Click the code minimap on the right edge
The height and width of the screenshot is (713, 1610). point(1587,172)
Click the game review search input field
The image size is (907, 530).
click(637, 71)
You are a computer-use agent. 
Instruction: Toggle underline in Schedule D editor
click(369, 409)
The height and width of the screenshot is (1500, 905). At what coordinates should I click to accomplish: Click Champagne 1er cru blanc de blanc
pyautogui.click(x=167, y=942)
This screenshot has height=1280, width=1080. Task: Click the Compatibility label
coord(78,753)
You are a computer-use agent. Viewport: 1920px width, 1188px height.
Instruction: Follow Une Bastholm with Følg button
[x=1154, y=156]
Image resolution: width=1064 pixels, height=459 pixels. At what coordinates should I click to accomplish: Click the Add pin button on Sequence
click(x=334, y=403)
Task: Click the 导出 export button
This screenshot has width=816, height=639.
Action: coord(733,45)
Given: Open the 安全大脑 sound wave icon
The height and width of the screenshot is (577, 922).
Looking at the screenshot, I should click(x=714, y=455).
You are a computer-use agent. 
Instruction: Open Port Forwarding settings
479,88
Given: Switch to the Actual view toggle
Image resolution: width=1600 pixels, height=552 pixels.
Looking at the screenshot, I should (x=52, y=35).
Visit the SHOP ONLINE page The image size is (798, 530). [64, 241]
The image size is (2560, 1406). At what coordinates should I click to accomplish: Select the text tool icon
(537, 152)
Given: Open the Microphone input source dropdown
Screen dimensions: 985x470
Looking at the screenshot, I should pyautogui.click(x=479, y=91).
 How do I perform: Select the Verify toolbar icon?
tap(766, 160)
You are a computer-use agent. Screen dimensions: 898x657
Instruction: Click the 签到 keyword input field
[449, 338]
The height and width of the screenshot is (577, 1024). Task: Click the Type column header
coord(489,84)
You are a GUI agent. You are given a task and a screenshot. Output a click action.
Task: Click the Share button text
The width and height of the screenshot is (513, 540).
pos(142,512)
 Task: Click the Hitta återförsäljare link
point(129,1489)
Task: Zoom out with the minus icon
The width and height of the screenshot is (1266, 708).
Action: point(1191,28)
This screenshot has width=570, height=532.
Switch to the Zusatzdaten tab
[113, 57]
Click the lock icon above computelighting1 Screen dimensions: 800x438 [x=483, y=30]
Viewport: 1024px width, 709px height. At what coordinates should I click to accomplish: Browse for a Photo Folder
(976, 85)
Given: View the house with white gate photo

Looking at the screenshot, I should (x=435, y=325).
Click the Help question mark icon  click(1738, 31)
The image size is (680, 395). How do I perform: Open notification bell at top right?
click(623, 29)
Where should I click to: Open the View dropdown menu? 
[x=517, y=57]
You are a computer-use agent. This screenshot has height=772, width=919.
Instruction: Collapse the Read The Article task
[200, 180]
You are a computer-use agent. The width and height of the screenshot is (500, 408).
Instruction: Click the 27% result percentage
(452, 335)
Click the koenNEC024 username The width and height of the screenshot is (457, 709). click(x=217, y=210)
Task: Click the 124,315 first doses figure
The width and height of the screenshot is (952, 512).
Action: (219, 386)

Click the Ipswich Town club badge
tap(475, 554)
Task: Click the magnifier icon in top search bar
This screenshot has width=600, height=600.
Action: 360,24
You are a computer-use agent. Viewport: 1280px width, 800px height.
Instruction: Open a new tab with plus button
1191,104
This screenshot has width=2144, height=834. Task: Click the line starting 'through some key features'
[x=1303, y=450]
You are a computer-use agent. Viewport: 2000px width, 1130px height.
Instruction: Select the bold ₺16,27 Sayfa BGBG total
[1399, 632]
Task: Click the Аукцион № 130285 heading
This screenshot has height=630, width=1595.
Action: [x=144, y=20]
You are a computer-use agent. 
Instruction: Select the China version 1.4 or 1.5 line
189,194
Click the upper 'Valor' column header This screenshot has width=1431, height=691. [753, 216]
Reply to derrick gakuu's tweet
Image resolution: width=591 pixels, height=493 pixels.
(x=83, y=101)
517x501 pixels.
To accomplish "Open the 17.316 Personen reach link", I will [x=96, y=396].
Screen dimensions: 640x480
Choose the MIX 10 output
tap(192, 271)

TASK GOAL
Nothing but the full listing, copied exactly, belongs in the answer.

RESULT FOR THIS TASK
Click the code minimap on the right edge
The height and width of the screenshot is (713, 1610). point(1587,172)
Click the game review search input field
The image size is (907, 530).
click(637, 71)
You are a computer-use agent. 
Instruction: Toggle underline in Schedule D editor
click(369, 409)
The height and width of the screenshot is (1500, 905). At what coordinates should I click to accomplish: Click Champagne 1er cru blanc de blanc
pyautogui.click(x=167, y=942)
This screenshot has height=1280, width=1080. Task: Click the Compatibility label
coord(78,753)
You are a computer-use agent. Viewport: 1920px width, 1188px height.
Instruction: Follow Une Bastholm with Følg button
[x=1154, y=156]
Image resolution: width=1064 pixels, height=459 pixels. At what coordinates should I click to accomplish: Click the Add pin button on Sequence
click(x=334, y=403)
Task: Click the 导出 export button
This screenshot has width=816, height=639.
Action: coord(733,45)
Given: Open the 安全大脑 sound wave icon
The height and width of the screenshot is (577, 922).
Looking at the screenshot, I should click(x=714, y=455).
You are a computer-use agent. 
Instruction: Open Port Forwarding settings
479,88
Given: Switch to the Actual view toggle
Image resolution: width=1600 pixels, height=552 pixels.
Looking at the screenshot, I should (x=52, y=35).
Visit the SHOP ONLINE page The image size is (798, 530). [64, 241]
The image size is (2560, 1406). At what coordinates should I click to accomplish: Select the text tool icon
(537, 152)
Given: Open the Microphone input source dropdown
Screen dimensions: 985x470
Looking at the screenshot, I should pyautogui.click(x=479, y=91).
 How do I perform: Select the Verify toolbar icon?
tap(766, 160)
You are a computer-use agent. Screen dimensions: 898x657
Instruction: Click the 签到 keyword input field
[449, 338]
The height and width of the screenshot is (577, 1024). Task: Click the Type column header
coord(489,84)
You are a GUI agent. You are given a task and a screenshot. Output a click action.
Task: Click the Share button text
The width and height of the screenshot is (513, 540).
pos(142,512)
 Task: Click the Hitta återförsäljare link
point(129,1489)
Task: Zoom out with the minus icon
The width and height of the screenshot is (1266, 708).
Action: point(1191,28)
This screenshot has width=570, height=532.
Switch to the Zusatzdaten tab
[113, 57]
Click the lock icon above computelighting1 Screen dimensions: 800x438 [x=483, y=30]
Viewport: 1024px width, 709px height. At what coordinates should I click to accomplish: Browse for a Photo Folder
(976, 85)
Given: View the house with white gate photo

Looking at the screenshot, I should (x=435, y=325).
Click the Help question mark icon  click(1738, 31)
The image size is (680, 395). How do I perform: Open notification bell at top right?
click(623, 29)
Where should I click to: Open the View dropdown menu? 
[x=517, y=57]
You are a computer-use agent. This screenshot has height=772, width=919.
Instruction: Collapse the Read The Article task
[200, 180]
You are a computer-use agent. The width and height of the screenshot is (500, 408).
Instruction: Click the 27% result percentage
(452, 335)
Click the koenNEC024 username The width and height of the screenshot is (457, 709). click(x=217, y=210)
Task: Click the 124,315 first doses figure
The width and height of the screenshot is (952, 512).
Action: (219, 386)

Click the Ipswich Town club badge
tap(475, 554)
Task: Click the magnifier icon in top search bar
This screenshot has width=600, height=600.
Action: 360,24
You are a computer-use agent. Viewport: 1280px width, 800px height.
Instruction: Open a new tab with plus button
1191,104
This screenshot has width=2144, height=834. Task: Click the line starting 'through some key features'
[x=1303, y=450]
You are a computer-use agent. Viewport: 2000px width, 1130px height.
Instruction: Select the bold ₺16,27 Sayfa BGBG total
[1399, 632]
Task: Click the Аукцион № 130285 heading
This screenshot has height=630, width=1595.
Action: [x=144, y=20]
You are a computer-use agent. 
Instruction: Select the China version 1.4 or 1.5 line
189,194
Click the upper 'Valor' column header This screenshot has width=1431, height=691. [753, 216]
Reply to derrick gakuu's tweet
Image resolution: width=591 pixels, height=493 pixels.
(x=83, y=101)
517x501 pixels.
To accomplish "Open the 17.316 Personen reach link", I will [x=96, y=396].
Screen dimensions: 640x480
Choose the MIX 10 output
tap(192, 271)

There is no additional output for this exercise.